Blood vessels and their key role in the phenomena of life, Identifying their control mechanism
Delving Deep into Research Themes – Vascular biology
Blood vessels, which carry oxygen, nutrients, and drugs to their appropriate destinations throughout the body, are based on a rational mechanism through which they change their functions depending on the relevant part of the body. Professor Takashi Minami specializes in research on the growth and regeneration of blood vessels, as well as studies aiming to elucidate the mechanism of diseases related to blood vessels.
Discovery of association between Down syndrome and cancer in vascular studies
Without blood vessels, our bodies cannot distribute oxygen and nutrients, or grow or survive. “If our blood vessels are not functioning properly, we cannot breathe or control our blood pressure. Without blood vessels, the medications we take will not be effective in the body where they are needed. Blood vessels play the most important role in human life phenomena, which is homeostasis,” said Professor Minami. Blood vessels are involved in vascular diseases such as cardiac arrests and cerebrovascular disorders, and they contribute to the growth of cancer cells. They are therefore involved in all three major causes of death in Japan (cancer, cerebrovascular disease, and heart disease). Professor Minami explores the mechanism of vascular control; i.e., how life-critical blood vessels are created and how they are regenerated during injuries or arteriosclerosis.
One of the approaches taken in studies is to observe dynamic changes in vascular endothelial cells. It is known that a factor known as VEGF* promotes the growth of vascular endothelium. While VEGF is thought to promote angiogenesis, it has also been found to induce a gene that inhibits angiogenesis. “This means that VEGF is an accelerator that causes blood vessel growth and regeneration, but it can also brake itself to prevent overrun caused by continuous acceleration,” said Professor Minami. He succeeded in discovering such dual functions in our body to sustain life and the gene DSCR-1, which induced in vascular endothelial cells by VEGF. In fact, similar genes have been explored by vascular researchers around the world.

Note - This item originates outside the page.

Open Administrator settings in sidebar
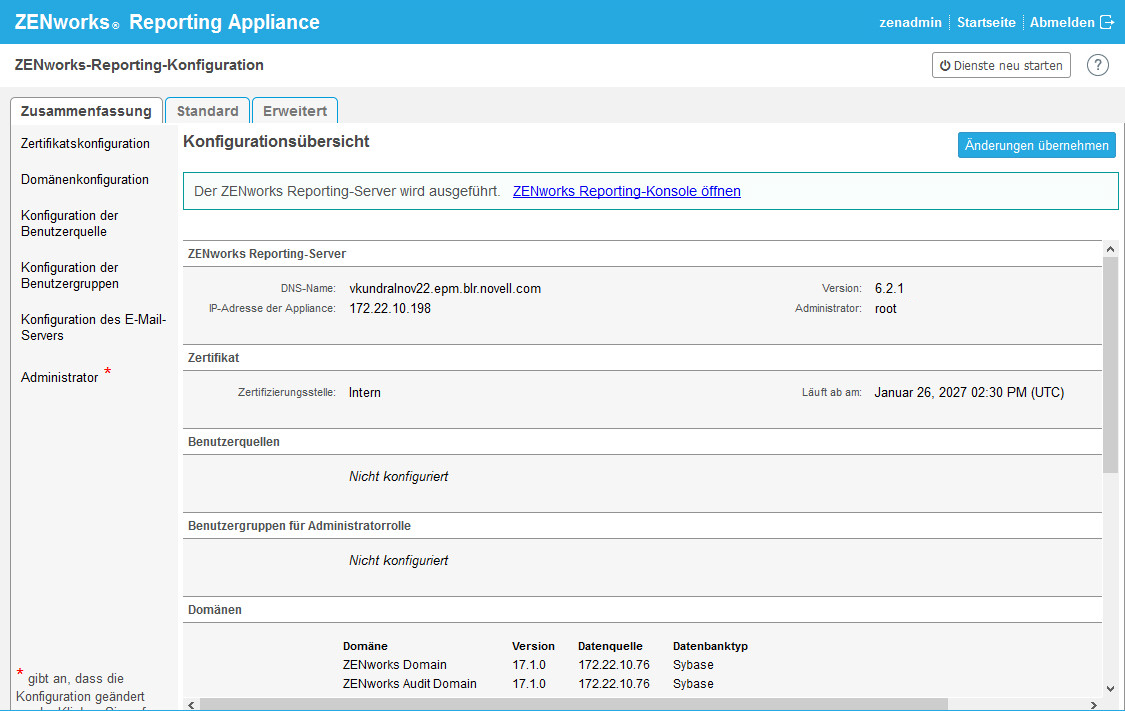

It is known that the expression level of DSCR-1 is high in patients with Down syndrome, and related research is underway. "Actually, people with Down syndrome do not develop arteriosclerosis or cancer. DSCR-1 is a factor in Down syndrome, but at the same time it is known to protect blood vessels strongly.” This was proved by Professor Minami and colleagues in a contribution to the British scientific journal Nature.
* VEGF: Vascular endothelial growth factor
VEGFs are known to be involved in normal body angiogenesis, as well as in cancer angiogenesis and metastasis.
Providing clues for treating diseases through blood vessel research
“Why is a single connected flexible tube so rational? Even after differentiation, the same vascular endothelial cells can transform, in accordance with the environment, into arteries in which there is never coagulation, veins with an expression of coagulation factors to arrest hemorrhages efficiently during bleeding, blood vessels of the kidney with holes for filtering, and blood vessels of the heart that must never have holes. Illness occurs when this system goes wrong,” said Professor Minami. He wants to extensively understand vascular control mechanisms, and in the future, develop ways to alleviate Down syndrome symptoms, as well as identify mechanisms that contribute to preventing cancer and lifestyle-related diseases. Regarding basic research aiming at such applications, he notes, “Basic research is literally research serving as a foundation. Applications to humans would not be possible without basic research. In the field of life sciences, it is important to identify systems that serve as the basis of life phenomena based on verifications that have been made at the cultured cell level and model mouse level.”
Kumamoto University, to which he was posted to five years ago, is “a university with a very long history in the area of life sciences, and it has trained and produced world-famous researchers. It has a friendly atmosphere in which researchers cooperate with each other.” His message to students is, “Come study at Kumamoto University while young, as it provides an environment in which you can concentrate on your studies, and from here, you can embark on your journey out into the world.”
Takashi Minami, Professor, Division of Molecular and Vascular Biology
Institute of Resource Development and Analysis
He earned his PhD at the Graduate School and School of Pharmaceutical Sciences of Osaka University in 1998. He was a research fellow at the Massachusetts Institute of Technology, instructor at the Harvard Medical School, and project professor at the University of Tokyo's Research Center for Advanced Science and Technology. He joined the Institute of Resource Development and Analysis at Kumamoto University in 2015. His specialty is vascular biology.